It was sometime in the mid-nineties that parents started showing up in my office with reams of paper. Inkjet printouts of independently unearthed information pulled from AltaVista and Excite. Google didn’t exist. In the earliest days of the web, information was occasionally leveraged by families as a type of newfound control.
A young father and his inkjet printer
One case sticks clearly in my mind. It was that of a toddler with medically unresponsive acid reflux and chronic lung disease. After following the child for some time, the discussion with the family finally moved to the option of a fundoplication (anti-reflux surgery). On a follow-up visit the father had done his diligence and appeared in the office with a banker box brimming with printed information. He had done his homework and his volume of paper was a credible show of force.
At the time in Houston the Nissen and Thal fundoplication were the accepted fundoplication procedures in children. Deep from the bottom of one of the boxes the father produced a freshly reported method of fundoplication from Germany. He had compared the potential complications with other types of fundoplication and this was the procedure he wanted.

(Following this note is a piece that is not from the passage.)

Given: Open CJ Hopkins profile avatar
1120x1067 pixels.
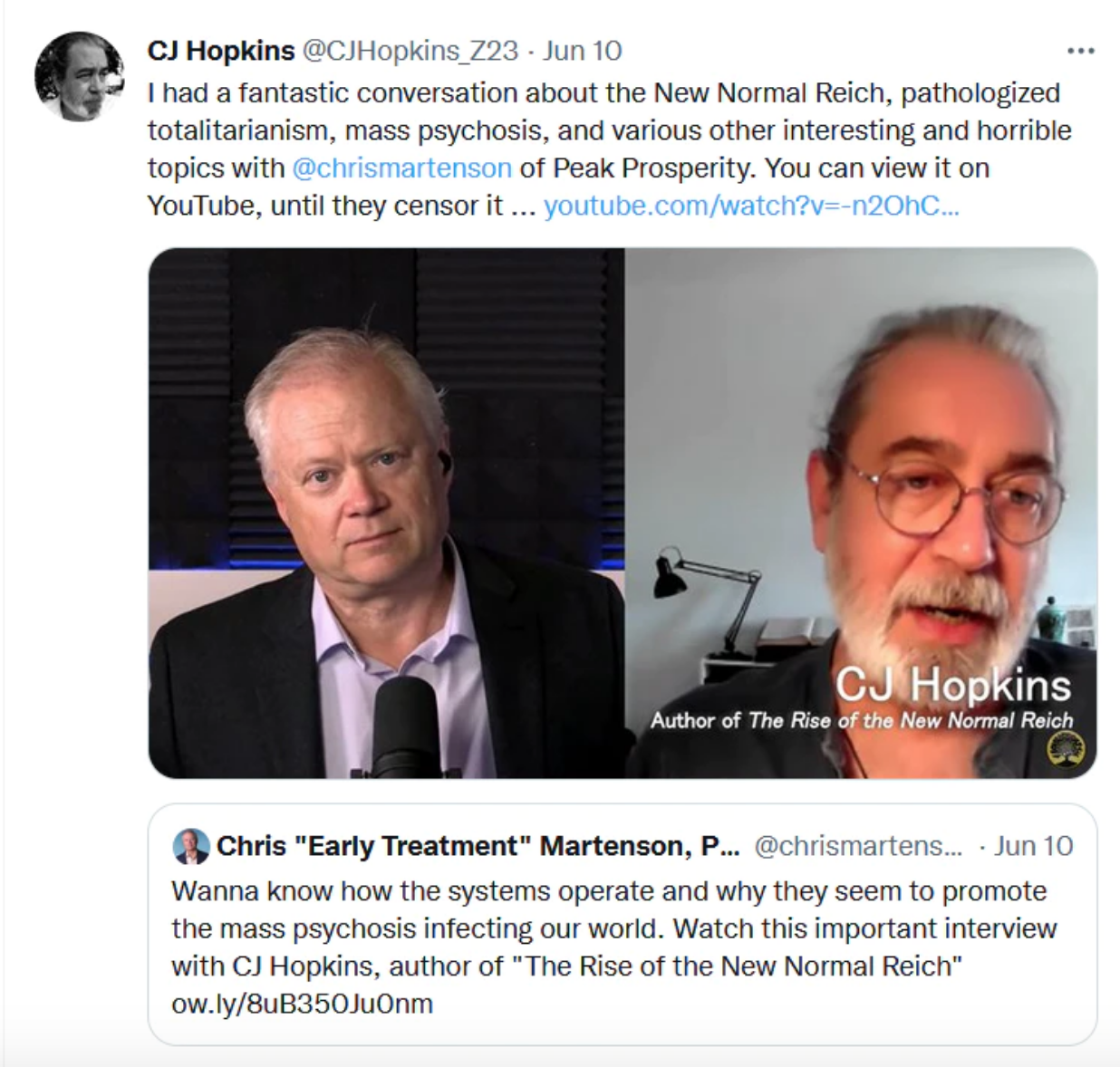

What he didn’t understand was that an experimental technique used on a limited numbers of adults didn’t necessarily represent the best option for his toddler. I gave it everything I had but didn’t get very far. The tenor of his argument was slightly antagonistic. Ultimately there was nothing more I could do. I deferred the remainder of the discussion to one of our best ‘talking’ surgeons but knew the father wouldn’t get the time and consideration that I had offered.
I never saw the child again. As they say, the father voted with his feet.
Information is the new third party in the exam room
I recall this so vividly because it was the first time that a parent insisted that their own information should supercede better clinical judgment and the clear individual needs of a child. In hindsight, I believe, there was more to the encounter than a dialog surrounding a procedure. This visit was about a young father’s newfound capacity to defy a system that for years has marginalized patients.
This was the first of many encounters involving a theme that has come to define my work with patients: the contrast between information and good information. Information is the new third party in the exam room.
Since the mid-nineties I have worked with thousands of empowered young families. Any success that I’ve enjoyed stems from respect of the relationship that my patients have with their information. Despite the rare case where the encounter is seen as a struggle of perceived control, my vantage point of the patient’s evolving relationship with information has been remarkable.
Sometimes I feel like a witness to history.